Flexibility

An octopus is a mollusk within the class cephalopod that inhabits many diverse regions of the ocean, especially coral reefs. There are over 300 recognized octopus species

It has eight flexible arms, which trail behind it as it swims. Most octopuses have no internal or external skeleton, allowing them to squeeze through tight places. An octopus has a hard beak, with its mouth at the center point of the arms. Octopuses have three hearts. Two pump blood through each of the two gills, while the third pumps blood through the body. For defense against predators, they hide, flee quickly, expel ink, or use color changing camouflage. Octopuses are bilaterally symmetrical, like other cephalopods, with two eyes and four pairs of arms. They are not radially symmetrical, like sea stars.

Octopuses are highly intelligent, probably more intelligent than any other order of invertebrates. Maze and problem solving experiments have shown that they do have both short and long term memory. Their short 6 month lifespans limit the amount they can ultimately learn. They learn almost no behaviors from their parents, with whom young octopuses have very little contact.

In laboratory experiments, octopuses can be readily trained to distinguish between different shapes and patterns. They have been reported to practice observational learning, although the validity of these findings is widely contested on a number of grounds. Octopuses have also been observed in what some have described as play, repeatedly releasing bottles or toys into a circular current in their aquariums and then catching them. They often break out of their aquariums and sometimes into others in search of food. They have boarded fishing boats and opened holds to eat crabs.

Most octopuses can eject a thick blackish ink in a large cloud to aid in escaping from predators. The ink cloud is thought to dull smell, which is particularly useful for evading predators that are dependent on smell for hunting, such as sharks. Ink clouds of some species might serve as pseudomorphs, or decoys that the predator attacks instead.
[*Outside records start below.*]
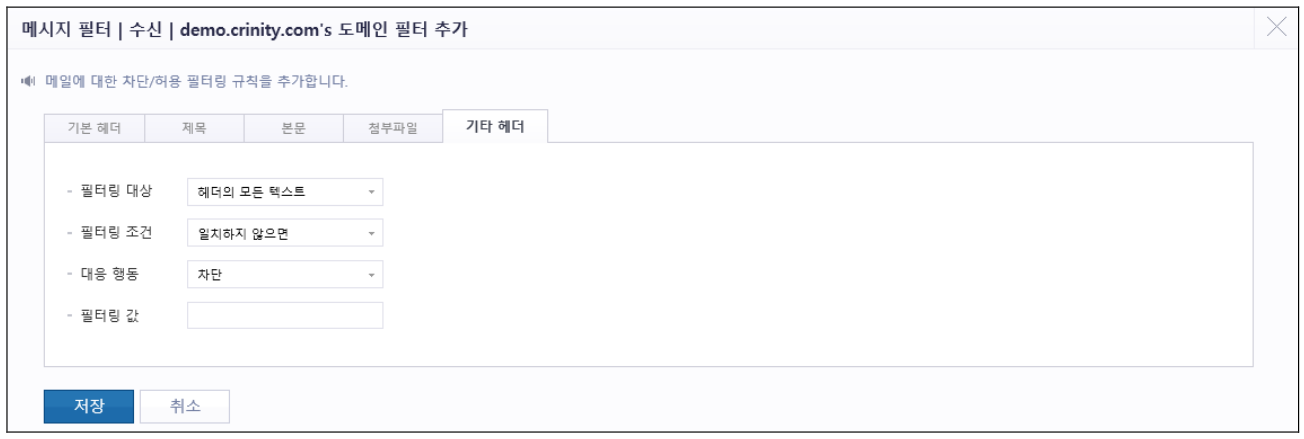Open the 제목 tab
The height and width of the screenshot is (439, 1304).
click(x=195, y=129)
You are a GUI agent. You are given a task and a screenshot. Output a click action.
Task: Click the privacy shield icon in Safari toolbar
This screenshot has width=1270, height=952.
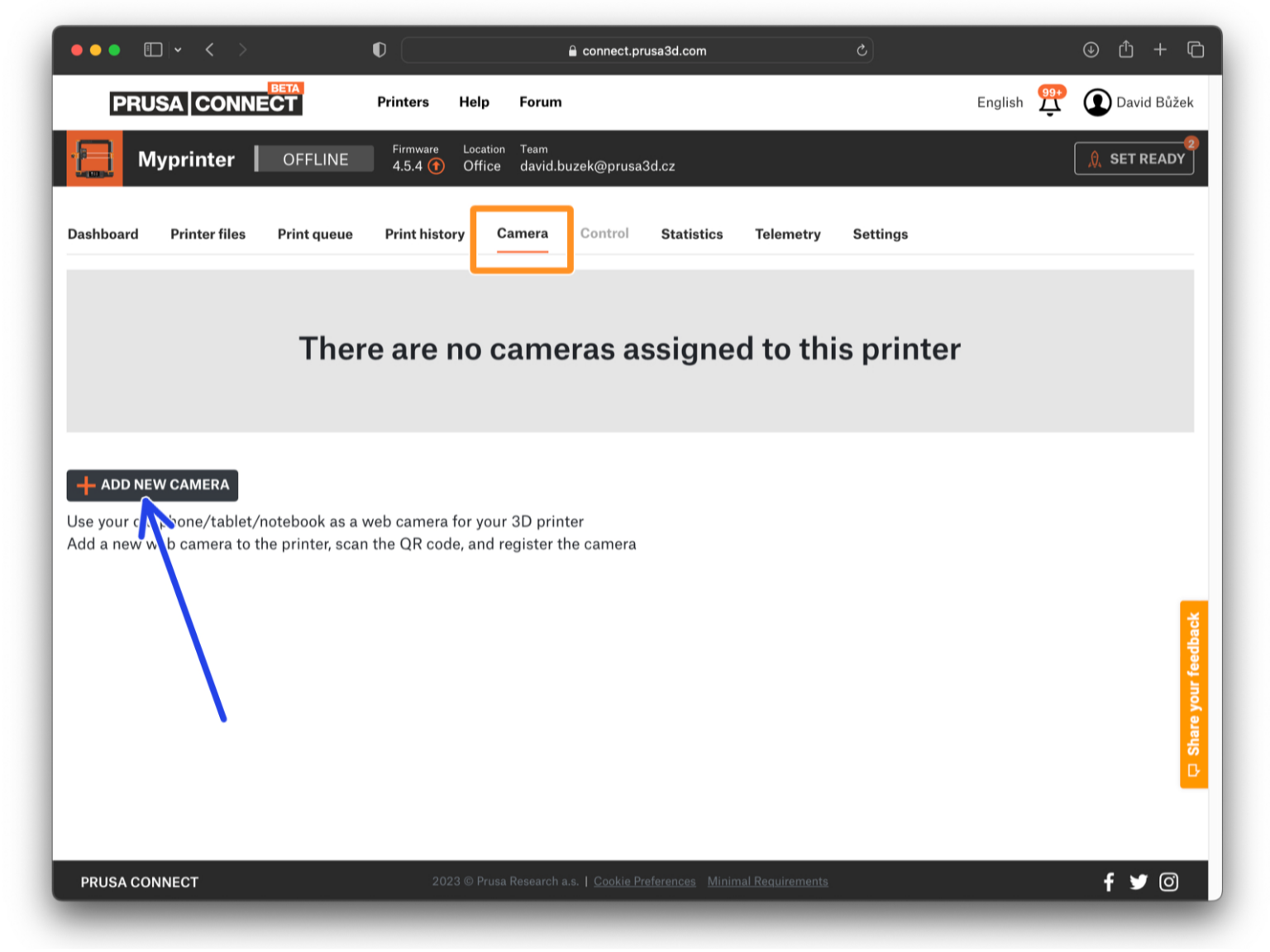pyautogui.click(x=379, y=50)

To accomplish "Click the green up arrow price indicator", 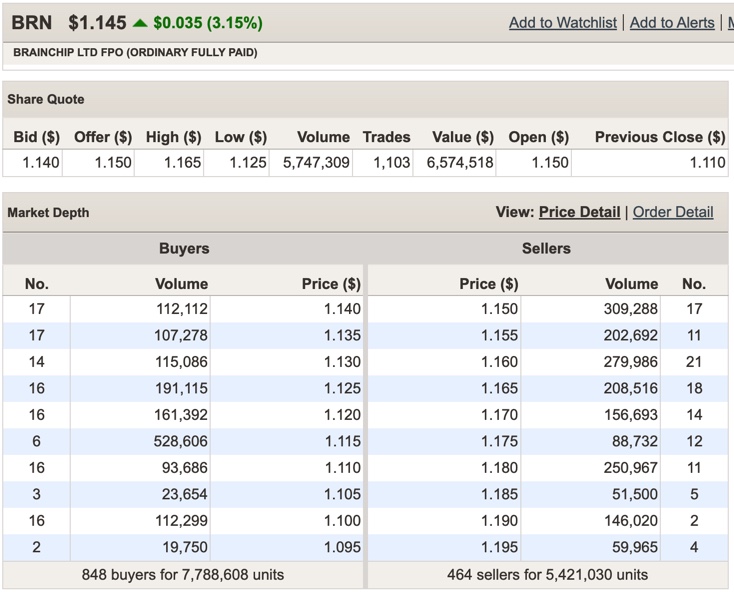I will pos(139,22).
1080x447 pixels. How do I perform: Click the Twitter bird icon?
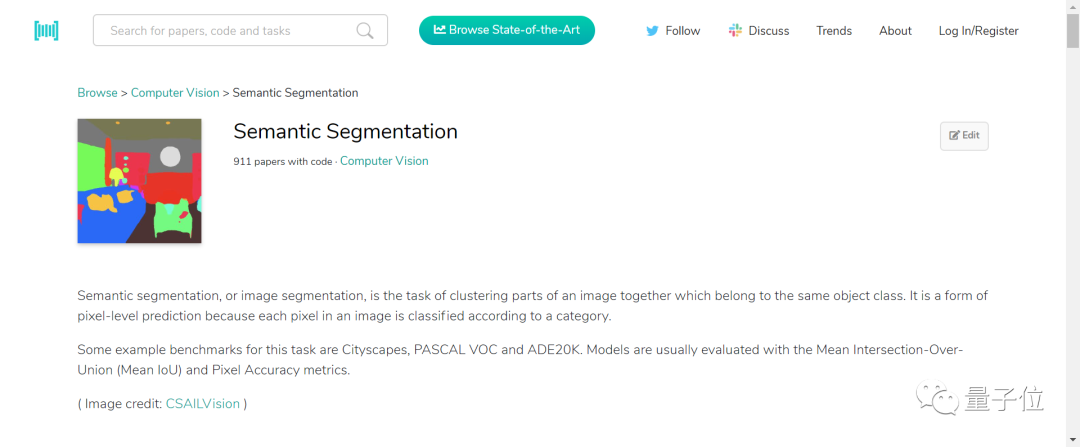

An octopus’ camouflage is aided by certain specialized skin cells which can change the apparent color, opacity, and reflectiveness of the epidermis. This color changing ability can also be used to communicate with or warn other octopuses. Octopuses can use muscles in the skin to change the texture of their mantle in order to achieve a greater camouflage. In some species the mantle can take on the spiky appearance of seaweed, or the bumpy texture of a rock. A few species, such as the Mimic Octopus, have a fourth defense mechanism and can combine their highly flexible bodies with their color changing ability to accurately mimic other, more dangerous animals such as lionfish, sea snakes, and eels.

Though octopuses can be difficult to keep in captivity, some people keep them as pets. Octopuses often escape even from supposedly secure tanks due to their problem solving skills, mobility and lack of rigid structure. Octopuses are also quite strong for their size. Octopuses kept as pets have been known to open the covers of their aquariums and survive for a time in the air in order to get to a nearby feeder tank and gorge themselves on the fish there. They have also been known to catch and kill some species of sharks.

The Hawaiian creation myth relates that the present cosmos is only the last of a series, having arisen in stages from the wreck of the previous universe. In this account, the octopus is the lone survivor of the previous, alien universe. The Moche people of ancient Peru worshipped the sea and its animals and octopuses were often depicted in their art. A stone carving found in the archaeological recovery from Bronze Age Minoan Crete at Knossos has a depiction of an octopus.